A coisa não está fácil para os clientes do A220, jato que concorre com a família E2 da Embraer. Embora os dois jatos usem o mesmo motor GTF, da Pratt & Whitney, o Airbus sofre mais por desgastar seus turbofans mais rápido.
Como a fabricante dos motores não tem conseguido revisá-los em curto ou médio prazo, muitas companhias aéreas estão aterrando seus aviões, como a SWISS, ou então desistindo do A220. Isso ocorreu com a EgyptAir e em setembro com a Air Austral.

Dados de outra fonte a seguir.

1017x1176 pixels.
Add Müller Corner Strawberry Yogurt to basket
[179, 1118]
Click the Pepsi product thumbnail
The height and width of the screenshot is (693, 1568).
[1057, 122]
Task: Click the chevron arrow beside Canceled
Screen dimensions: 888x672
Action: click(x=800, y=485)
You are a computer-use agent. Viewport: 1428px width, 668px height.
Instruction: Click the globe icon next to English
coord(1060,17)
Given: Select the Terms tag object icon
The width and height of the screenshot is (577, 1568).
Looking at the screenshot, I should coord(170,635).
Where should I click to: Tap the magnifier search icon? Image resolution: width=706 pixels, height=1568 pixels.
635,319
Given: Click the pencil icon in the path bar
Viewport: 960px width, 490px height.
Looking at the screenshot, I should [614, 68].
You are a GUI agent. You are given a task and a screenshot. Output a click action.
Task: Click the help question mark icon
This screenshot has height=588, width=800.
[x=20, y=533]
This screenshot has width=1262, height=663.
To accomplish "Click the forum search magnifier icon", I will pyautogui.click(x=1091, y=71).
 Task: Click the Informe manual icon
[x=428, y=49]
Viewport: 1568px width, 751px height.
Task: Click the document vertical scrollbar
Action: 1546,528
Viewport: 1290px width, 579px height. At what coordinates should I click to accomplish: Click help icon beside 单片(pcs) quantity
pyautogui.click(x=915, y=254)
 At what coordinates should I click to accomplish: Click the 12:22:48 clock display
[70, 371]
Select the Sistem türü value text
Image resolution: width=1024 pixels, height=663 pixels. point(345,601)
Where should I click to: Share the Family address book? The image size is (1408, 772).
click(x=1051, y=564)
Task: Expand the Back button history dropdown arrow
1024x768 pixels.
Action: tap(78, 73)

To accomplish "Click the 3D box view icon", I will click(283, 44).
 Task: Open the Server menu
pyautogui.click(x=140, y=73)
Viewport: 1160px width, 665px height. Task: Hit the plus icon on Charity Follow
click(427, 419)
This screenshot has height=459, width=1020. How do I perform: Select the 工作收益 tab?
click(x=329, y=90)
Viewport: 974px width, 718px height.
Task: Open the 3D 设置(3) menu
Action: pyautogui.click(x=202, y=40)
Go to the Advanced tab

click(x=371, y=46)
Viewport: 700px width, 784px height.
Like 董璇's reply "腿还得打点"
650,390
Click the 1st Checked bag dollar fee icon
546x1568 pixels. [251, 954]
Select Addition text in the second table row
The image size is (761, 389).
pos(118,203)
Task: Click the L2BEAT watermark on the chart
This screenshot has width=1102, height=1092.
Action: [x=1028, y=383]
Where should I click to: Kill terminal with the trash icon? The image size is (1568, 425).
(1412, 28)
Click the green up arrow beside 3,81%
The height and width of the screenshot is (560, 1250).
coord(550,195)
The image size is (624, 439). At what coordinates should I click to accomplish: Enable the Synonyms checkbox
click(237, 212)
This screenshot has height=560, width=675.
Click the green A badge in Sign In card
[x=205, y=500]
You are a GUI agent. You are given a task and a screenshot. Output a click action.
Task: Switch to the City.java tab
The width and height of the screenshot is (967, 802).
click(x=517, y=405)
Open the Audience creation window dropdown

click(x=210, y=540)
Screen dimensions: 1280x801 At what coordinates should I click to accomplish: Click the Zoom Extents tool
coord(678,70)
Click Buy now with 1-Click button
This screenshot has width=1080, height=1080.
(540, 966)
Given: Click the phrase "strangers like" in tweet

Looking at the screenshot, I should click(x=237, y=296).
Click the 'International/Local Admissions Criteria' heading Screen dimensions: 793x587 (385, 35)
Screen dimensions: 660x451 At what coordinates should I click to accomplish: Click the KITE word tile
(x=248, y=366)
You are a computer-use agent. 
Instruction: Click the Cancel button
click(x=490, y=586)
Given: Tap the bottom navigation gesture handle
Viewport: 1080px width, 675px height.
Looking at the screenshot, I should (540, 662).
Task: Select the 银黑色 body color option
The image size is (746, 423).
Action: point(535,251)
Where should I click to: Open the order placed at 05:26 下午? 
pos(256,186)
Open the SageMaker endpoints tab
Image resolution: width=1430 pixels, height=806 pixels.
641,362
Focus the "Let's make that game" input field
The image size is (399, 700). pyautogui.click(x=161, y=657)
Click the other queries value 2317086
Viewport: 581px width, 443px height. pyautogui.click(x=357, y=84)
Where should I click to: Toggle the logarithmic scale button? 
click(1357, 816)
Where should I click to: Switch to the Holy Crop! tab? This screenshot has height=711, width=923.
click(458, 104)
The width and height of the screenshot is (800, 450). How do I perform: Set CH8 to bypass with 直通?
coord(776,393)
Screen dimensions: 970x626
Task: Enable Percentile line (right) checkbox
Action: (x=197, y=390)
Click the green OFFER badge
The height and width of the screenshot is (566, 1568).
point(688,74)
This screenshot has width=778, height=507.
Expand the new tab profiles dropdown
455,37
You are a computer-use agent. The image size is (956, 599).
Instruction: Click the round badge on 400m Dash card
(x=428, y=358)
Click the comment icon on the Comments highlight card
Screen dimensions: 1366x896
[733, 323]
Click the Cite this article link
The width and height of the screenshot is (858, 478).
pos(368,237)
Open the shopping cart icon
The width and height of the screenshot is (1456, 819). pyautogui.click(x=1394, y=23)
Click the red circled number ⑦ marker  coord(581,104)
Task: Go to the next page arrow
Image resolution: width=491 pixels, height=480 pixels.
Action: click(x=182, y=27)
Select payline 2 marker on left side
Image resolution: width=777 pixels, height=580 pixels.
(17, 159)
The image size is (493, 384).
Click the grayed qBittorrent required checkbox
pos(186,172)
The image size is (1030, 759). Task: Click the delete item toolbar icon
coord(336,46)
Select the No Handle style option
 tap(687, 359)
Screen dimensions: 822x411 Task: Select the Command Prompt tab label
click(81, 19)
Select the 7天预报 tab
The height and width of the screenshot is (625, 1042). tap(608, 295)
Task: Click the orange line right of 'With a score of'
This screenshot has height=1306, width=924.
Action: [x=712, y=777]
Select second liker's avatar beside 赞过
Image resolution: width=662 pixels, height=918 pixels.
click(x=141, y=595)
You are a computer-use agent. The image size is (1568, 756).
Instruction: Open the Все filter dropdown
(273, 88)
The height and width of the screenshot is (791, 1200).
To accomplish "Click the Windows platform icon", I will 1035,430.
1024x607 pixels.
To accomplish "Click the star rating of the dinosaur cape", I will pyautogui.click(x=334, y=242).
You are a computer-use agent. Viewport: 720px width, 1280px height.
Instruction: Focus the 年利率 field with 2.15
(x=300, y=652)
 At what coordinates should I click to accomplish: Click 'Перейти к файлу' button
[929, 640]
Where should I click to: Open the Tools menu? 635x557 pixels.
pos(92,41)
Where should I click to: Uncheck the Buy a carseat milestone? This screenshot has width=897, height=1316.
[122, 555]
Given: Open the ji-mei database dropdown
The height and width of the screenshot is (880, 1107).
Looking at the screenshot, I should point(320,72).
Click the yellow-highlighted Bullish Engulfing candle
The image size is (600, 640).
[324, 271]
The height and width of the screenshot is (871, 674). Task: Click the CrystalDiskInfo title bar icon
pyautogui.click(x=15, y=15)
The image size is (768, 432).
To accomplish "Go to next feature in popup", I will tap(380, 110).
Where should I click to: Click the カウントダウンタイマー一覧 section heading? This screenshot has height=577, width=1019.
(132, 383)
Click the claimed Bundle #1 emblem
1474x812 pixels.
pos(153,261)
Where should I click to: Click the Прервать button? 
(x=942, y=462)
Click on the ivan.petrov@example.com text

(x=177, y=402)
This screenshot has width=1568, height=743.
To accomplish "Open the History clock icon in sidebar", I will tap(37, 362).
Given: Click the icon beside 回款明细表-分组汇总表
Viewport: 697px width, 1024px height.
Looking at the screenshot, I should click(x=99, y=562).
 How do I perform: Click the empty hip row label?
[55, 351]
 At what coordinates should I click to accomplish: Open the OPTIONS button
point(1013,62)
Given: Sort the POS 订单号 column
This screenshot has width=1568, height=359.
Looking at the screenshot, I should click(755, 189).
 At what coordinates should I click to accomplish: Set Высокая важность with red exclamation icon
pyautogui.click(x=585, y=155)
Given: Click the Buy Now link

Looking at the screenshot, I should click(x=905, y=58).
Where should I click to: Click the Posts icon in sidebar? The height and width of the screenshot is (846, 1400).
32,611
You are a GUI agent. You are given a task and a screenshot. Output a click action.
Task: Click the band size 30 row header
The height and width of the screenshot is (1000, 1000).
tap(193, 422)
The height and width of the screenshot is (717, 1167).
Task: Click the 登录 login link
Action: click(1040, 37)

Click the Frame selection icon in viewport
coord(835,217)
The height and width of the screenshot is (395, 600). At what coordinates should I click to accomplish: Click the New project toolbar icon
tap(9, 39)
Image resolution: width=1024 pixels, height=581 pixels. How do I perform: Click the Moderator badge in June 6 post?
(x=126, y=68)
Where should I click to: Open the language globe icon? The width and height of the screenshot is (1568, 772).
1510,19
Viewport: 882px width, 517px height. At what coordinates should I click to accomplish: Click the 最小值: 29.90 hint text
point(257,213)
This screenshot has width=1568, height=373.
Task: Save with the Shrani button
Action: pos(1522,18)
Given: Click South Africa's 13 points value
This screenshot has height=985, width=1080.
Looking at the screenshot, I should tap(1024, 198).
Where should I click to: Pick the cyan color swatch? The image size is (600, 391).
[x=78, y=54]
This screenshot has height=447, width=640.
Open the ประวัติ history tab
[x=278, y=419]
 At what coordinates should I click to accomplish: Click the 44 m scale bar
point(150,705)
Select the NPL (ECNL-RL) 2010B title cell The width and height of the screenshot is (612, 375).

A companhia francesa, com sede na ilha da Reunião, no Oceano Índico, tem três A220-300, mas que mal voam. Agora ela bateu o martelo sobre o que fazer com eles. Os aviões serão trocados por dois A320neo arrendados junto à empresa Macquarie AirFinance.
“Essa escolha é um passo importante para consolidar de forma duradoura nossas operações de médio alcance e apoiar nosso crescimento”, disse Hugues Marchessaux, CEO da Air Austral. O problema é que os dois Airbus só chegarão em 2027.

A empresa espera finalizar o contrato de leasing operacional nas próximas semanas. Em paralelo, a Air Austral está revisando opções para a renovação de sua frota de longo alcance até 2030.
A escolha do A320neo ocorreu paós avaliação de opções na Airbus e a Boeing, com decisões baseadas em critérios como capacidade e desempenho.
Embora nenhuma declaração oficial tenha sido feita, a escolha do motor para o A320neo deve recair sobre o CFM Leap-1, já que o A320neo também utiliza o turbofan da Pratt & Whitney, que enfrenta o mesmo problema que afetou o A220.
A transportadora introduziu seu primeiro Airbus A220-300 em julho de 2021, no entanto, problemas persistentes com os motores aterraram duas das três aeronaves, de registros F-OLAV e F-OTER.